Search code examples
python-3.xregexregex-group

Creating a Python Regex to match a string


I am having a hard time creating a regex for this string. I need to:

  1. extract the words after Property, until &
  2. extract the words after Category, until &
  3. Create a regex to match everything from "cat" until the , before "modifiedBy"
"cat":"Property : TikTok Videos & Category : Insta Videos & User Impact: TBD & User Minutes :
18","modifiedBy"

My current regex is:

"cat":"Property : (?P<property>\w+.*?) & Category : (?P<category>\w+)?

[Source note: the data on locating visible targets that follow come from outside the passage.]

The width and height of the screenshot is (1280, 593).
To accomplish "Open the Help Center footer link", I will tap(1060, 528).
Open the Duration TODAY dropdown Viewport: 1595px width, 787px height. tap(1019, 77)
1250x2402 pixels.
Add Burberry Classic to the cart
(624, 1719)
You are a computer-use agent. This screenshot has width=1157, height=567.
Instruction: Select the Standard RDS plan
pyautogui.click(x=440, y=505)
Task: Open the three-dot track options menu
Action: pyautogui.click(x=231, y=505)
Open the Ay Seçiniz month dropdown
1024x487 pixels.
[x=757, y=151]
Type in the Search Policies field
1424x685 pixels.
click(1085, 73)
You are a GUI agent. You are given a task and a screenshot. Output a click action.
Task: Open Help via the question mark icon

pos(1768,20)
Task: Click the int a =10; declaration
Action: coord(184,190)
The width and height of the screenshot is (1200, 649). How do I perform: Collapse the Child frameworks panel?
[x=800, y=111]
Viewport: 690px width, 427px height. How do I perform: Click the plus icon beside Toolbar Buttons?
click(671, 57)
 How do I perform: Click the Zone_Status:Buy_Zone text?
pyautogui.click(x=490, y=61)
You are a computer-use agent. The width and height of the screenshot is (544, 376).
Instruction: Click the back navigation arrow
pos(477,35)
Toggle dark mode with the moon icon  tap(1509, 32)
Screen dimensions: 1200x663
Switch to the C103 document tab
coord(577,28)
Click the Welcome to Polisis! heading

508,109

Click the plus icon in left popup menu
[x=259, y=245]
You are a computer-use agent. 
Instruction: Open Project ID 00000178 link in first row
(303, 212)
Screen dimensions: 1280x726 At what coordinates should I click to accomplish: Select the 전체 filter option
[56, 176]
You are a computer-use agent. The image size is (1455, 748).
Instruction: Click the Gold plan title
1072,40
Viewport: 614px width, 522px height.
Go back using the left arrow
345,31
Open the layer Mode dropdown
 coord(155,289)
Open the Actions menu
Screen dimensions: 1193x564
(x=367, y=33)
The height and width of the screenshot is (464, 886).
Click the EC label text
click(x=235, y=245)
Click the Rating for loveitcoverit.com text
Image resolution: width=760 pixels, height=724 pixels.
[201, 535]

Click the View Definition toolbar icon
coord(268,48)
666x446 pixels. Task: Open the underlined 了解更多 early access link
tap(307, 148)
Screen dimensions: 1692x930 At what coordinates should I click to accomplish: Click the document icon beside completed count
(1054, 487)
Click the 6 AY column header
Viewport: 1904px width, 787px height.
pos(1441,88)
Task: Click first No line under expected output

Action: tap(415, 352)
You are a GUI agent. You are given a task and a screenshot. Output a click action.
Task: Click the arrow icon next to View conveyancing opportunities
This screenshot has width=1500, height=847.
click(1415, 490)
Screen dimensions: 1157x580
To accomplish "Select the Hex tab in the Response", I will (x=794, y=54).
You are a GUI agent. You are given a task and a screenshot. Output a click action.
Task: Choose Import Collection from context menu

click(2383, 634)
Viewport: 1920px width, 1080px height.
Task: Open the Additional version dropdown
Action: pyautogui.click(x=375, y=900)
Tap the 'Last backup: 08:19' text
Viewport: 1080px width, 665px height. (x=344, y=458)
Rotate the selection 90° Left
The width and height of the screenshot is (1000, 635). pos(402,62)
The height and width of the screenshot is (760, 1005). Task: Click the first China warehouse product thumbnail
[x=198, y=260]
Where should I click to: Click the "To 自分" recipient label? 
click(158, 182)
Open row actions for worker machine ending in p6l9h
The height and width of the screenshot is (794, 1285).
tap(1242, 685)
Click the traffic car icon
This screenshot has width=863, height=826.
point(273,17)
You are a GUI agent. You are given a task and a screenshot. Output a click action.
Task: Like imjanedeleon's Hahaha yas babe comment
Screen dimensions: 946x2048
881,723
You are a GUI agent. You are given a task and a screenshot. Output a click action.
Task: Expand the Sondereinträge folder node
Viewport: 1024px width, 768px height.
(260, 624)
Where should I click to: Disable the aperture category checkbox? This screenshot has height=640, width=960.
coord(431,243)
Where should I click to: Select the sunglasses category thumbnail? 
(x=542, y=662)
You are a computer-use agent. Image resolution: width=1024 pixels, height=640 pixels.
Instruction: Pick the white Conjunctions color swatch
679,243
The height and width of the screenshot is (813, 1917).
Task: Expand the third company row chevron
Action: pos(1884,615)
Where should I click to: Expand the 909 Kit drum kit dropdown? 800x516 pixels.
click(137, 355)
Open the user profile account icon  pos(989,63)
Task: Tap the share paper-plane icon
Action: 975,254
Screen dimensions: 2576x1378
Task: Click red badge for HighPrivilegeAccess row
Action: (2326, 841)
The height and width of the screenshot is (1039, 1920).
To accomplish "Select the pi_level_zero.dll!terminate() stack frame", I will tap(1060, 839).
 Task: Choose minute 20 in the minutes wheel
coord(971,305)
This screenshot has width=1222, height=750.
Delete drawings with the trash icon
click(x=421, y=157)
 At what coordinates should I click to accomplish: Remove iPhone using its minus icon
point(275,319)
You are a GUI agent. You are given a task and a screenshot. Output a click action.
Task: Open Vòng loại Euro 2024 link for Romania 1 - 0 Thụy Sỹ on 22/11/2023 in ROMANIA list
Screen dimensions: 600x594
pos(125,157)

  1. This is able to name "property" correctly as "TikTok Videos".

  2. But the named "Category" regex comes up as just the word "Insta". If I add a + as in (?P\w+, then it ends up consuming all the way until the end of the string.

  3. As far as consuming the entire string from "cat" until the last comma before the "modified", I don't know how to capture that.

So the end product would be:

  1. property = TIkTok Videos
  2. Category = Insta Videos
  3. Entire_string = "cat":"Property : TikTok Videos & Category : Insta Videos & User Impact: TBD & User Minutes : 18"

Solution

  • You can do it all with a single regex using look ahead assertions.

    r'(?s)^(?=.*?Property\s*:\s*(?P<Property>[^&]*?)\s*&)(?=.*?Category\s*:\s*(?P<Catggory>[^&]*?)\s*&)(?=.*?(?P<cat>"cat".*?"),\s*"modifiedBy")'
    

    https://regex101.com/r/gdM2q1/1

    Expanded / formatted

    (?s)
    ^
    (?=
       .*? Property \s* : \s* 
       (?P<Property> [^&]*? )        # (1)
       \s* &
    )
    (?=
       .*? Category \s* : \s* 
       (?P<Catggory> [^&]*? )        # (2)
       \s* &
    )
    (?=
       .*? 
       (?P<cat> "cat" .*? " )        # (3)
       , \s* "modifiedBy"
    )
    

    If you need to consume the "cat" text use this.
    You'd do this to move the current position past the last set of Category and Property text,
    (although not guaranteed). And you'll need to add the m multi-line modifier (?sm) to it as well.

    r'(?sm)^(?=.*?Property\s*:\s*(?P<Property>[^&]*?)\s*&)(?=.*?Category\s*:\s*(?P<Catggory>[^&]*?)\s*&).*?(?P<cat>"cat".*?"),\s*"modifiedBy"'
    

    https://regex101.com/r/tZEm5K/1